_Problem to solve_
Return nothing except the lines from the one that contains "2013 (258, 910)" through the end of the material below, each exactly as given.

%%

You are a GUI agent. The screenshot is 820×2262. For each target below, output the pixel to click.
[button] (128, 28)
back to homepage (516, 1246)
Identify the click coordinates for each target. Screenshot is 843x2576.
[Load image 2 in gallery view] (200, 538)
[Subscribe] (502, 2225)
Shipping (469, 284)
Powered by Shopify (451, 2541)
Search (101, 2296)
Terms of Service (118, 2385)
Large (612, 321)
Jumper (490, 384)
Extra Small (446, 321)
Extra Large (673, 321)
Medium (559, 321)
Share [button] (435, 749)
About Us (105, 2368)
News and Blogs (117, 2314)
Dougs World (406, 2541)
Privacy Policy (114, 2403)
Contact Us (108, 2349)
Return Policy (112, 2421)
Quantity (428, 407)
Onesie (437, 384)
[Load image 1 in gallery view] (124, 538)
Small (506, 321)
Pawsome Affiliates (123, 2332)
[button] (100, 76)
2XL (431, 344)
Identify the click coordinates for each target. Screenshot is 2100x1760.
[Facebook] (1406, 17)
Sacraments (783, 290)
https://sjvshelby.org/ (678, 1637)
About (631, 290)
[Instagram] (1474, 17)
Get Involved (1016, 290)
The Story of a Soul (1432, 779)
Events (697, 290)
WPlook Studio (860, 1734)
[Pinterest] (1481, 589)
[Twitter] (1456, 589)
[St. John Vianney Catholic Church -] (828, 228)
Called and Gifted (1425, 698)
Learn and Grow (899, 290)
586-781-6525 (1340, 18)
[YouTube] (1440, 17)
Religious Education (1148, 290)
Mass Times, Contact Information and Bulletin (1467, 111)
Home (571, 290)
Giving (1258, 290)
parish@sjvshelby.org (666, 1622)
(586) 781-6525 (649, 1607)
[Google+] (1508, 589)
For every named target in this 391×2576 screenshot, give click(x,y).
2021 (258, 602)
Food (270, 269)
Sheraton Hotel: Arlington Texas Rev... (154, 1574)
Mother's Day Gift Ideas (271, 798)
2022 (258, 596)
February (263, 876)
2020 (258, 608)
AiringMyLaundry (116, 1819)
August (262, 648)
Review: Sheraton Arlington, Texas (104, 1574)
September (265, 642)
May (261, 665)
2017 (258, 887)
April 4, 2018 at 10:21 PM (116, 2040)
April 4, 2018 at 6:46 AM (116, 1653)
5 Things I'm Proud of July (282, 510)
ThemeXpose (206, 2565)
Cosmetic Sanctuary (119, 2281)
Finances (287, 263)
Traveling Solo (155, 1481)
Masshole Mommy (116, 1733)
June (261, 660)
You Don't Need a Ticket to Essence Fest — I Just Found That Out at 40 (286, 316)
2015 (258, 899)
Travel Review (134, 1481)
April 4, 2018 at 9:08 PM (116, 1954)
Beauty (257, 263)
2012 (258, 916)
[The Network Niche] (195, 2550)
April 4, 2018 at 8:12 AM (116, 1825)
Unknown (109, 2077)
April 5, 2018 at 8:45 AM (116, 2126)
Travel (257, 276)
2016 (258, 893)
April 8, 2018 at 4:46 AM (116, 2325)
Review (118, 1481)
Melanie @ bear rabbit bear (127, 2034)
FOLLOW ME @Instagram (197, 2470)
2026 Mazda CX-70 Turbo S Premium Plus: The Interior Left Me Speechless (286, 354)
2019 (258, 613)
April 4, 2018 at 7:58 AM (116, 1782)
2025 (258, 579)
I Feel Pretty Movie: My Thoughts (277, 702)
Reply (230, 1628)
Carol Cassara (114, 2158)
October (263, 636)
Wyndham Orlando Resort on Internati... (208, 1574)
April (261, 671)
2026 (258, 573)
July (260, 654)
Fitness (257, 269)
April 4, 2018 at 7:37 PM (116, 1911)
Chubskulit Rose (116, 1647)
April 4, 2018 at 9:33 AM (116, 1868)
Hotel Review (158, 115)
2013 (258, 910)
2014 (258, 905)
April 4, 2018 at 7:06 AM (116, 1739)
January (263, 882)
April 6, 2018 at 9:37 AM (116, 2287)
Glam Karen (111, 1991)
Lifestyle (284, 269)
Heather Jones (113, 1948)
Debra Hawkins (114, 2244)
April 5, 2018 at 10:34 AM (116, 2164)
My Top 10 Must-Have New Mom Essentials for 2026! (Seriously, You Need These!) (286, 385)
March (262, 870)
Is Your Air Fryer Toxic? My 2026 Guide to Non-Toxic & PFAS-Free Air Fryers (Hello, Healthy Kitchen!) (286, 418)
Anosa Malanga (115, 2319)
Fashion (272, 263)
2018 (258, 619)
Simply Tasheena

%%

_Task result_
2013 (258, 910)
2014 (258, 905)
April 4, 2018 at 7:06 AM (116, 1739)
January (263, 882)
April 6, 2018 at 9:37 AM (116, 2287)
Glam Karen (111, 1991)
Lifestyle (284, 269)
Heather Jones (113, 1948)
Debra Hawkins (114, 2244)
April 5, 2018 at 10:34 AM (116, 2164)
My Top 10 Must-Have New Mom Essentials for 2026! (Seriously, You Need These!) (286, 385)
March (262, 870)
Is Your Air Fryer Toxic? My 2026 Guide to Non-Toxic & PFAS-Free Air Fryers (Hello, Healthy Kitchen!) (286, 418)
Anosa Malanga (115, 2319)
Fashion (272, 263)
2018 (258, 619)
Simply Tasheena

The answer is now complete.